Alejandra Gómez – Rêver en couleurs, photographier les âmes
Alejandra Gómez est une voyageuse. Non pas dans l’espace, mais dans la mémoire. Colombienne et française, elle glisse entre les langues et les mondes, entre la photographie et la vidéo, entre le réel et la réminiscence. Ce qu’elle cherche ? Ce qui nous traverse et nous échappe à la fois.
Son art est fait de visages et de gestes, de couleurs qui vibrent comme un souvenir trop fort. Elle photographie l’empreinte laissée par un corps dans l’air, la lumière qui se pose sur une peau comme une caresse oubliée. Ses images sont des songes éveillés, des instantanés où la fiction et la réalité s’entrelacent sans jamais se départager.
Elle s’inspire de ses rêves, de ses blessures, de ces morceaux d’elle qu’elle dépose dans chaque cliché. Ses portraits ne racontent pas des histoires, ils les évoquent. Comme une musique qu’on aurait entendue dans une autre vie.
Pourquoi venir ?
Parce que le 8 mars n’est pas un simple jour, mais une vibration.
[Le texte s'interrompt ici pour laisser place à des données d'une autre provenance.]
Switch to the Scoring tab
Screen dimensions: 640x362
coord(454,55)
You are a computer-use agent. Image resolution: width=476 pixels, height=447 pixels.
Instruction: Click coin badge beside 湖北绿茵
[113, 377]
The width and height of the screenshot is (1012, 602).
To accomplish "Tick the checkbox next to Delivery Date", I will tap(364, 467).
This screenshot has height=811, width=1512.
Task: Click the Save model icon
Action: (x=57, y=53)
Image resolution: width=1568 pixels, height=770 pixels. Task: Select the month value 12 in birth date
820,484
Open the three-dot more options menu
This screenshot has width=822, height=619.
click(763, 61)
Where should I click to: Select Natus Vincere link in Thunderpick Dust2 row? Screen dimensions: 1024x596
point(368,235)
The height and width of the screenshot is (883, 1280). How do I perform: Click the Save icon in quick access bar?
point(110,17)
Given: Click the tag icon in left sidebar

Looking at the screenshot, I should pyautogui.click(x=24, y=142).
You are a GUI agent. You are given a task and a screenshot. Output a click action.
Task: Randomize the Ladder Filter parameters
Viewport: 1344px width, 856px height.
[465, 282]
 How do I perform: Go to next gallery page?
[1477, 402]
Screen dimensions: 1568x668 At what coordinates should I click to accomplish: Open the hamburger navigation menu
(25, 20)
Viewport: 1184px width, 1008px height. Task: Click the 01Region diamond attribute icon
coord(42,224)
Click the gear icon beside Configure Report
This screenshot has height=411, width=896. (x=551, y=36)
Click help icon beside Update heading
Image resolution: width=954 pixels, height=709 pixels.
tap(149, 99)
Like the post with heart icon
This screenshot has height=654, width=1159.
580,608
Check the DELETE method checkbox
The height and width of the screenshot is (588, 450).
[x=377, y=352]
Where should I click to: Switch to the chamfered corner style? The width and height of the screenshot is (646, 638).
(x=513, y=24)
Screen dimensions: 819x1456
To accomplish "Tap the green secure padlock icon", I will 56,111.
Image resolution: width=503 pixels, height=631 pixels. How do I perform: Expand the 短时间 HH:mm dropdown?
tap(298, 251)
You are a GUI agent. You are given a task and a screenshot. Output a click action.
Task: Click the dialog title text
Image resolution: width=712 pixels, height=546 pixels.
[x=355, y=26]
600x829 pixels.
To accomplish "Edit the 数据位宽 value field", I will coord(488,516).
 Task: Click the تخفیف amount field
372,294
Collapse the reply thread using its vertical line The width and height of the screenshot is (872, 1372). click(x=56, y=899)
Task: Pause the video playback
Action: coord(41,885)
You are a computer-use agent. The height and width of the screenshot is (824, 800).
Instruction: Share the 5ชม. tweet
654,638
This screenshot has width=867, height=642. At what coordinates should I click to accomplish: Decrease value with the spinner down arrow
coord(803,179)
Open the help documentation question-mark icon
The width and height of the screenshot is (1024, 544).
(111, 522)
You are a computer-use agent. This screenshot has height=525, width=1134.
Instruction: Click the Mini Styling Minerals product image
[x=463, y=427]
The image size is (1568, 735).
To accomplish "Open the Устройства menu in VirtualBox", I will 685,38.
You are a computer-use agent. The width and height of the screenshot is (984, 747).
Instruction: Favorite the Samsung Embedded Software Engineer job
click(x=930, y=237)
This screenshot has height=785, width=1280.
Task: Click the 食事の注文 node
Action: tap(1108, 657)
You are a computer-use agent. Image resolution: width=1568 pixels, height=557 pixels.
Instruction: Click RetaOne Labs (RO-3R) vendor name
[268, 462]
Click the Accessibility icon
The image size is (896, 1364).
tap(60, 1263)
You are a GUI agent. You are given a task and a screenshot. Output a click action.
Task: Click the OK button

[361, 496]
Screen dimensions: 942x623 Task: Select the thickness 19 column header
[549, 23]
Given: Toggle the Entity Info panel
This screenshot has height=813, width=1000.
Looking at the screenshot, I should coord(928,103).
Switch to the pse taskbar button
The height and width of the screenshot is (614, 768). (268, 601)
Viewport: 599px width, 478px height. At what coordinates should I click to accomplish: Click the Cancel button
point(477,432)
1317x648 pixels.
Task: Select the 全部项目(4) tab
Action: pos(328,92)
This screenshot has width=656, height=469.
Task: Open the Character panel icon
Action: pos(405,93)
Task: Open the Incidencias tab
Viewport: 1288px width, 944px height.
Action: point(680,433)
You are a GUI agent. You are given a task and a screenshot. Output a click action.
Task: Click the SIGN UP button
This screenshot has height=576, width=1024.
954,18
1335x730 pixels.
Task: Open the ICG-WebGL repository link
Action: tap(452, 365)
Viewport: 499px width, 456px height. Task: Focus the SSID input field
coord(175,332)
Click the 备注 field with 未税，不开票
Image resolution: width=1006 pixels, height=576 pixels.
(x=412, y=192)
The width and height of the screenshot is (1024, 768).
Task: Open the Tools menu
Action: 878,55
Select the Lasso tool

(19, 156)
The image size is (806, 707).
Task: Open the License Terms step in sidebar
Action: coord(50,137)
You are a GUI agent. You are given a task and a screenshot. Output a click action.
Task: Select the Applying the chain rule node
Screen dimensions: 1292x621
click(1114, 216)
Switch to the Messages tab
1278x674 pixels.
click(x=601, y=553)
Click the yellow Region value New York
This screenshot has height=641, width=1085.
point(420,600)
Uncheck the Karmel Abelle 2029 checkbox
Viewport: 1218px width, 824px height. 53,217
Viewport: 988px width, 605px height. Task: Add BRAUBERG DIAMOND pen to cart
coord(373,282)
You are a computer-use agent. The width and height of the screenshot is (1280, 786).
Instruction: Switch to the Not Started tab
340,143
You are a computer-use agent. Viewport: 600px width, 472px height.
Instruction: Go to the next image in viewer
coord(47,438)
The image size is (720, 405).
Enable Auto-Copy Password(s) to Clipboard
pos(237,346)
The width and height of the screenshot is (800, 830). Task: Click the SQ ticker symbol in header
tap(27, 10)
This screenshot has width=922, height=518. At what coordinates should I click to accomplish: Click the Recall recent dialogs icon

Parce que ces trois femmes ne racontent pas seulement le monde : elles le réinventent. Parce que leurs images, une fois vues, s’accrochent au regard comme une phrase qu’on n’oubliera pas.
Alors, laissez tomber les slogans creux et les discours déjà entendus. Venez voir. Venez ressentir. Venez écouter ces trois voix qui, à travers la photographie, transforment le regard et réécrivent la liberté.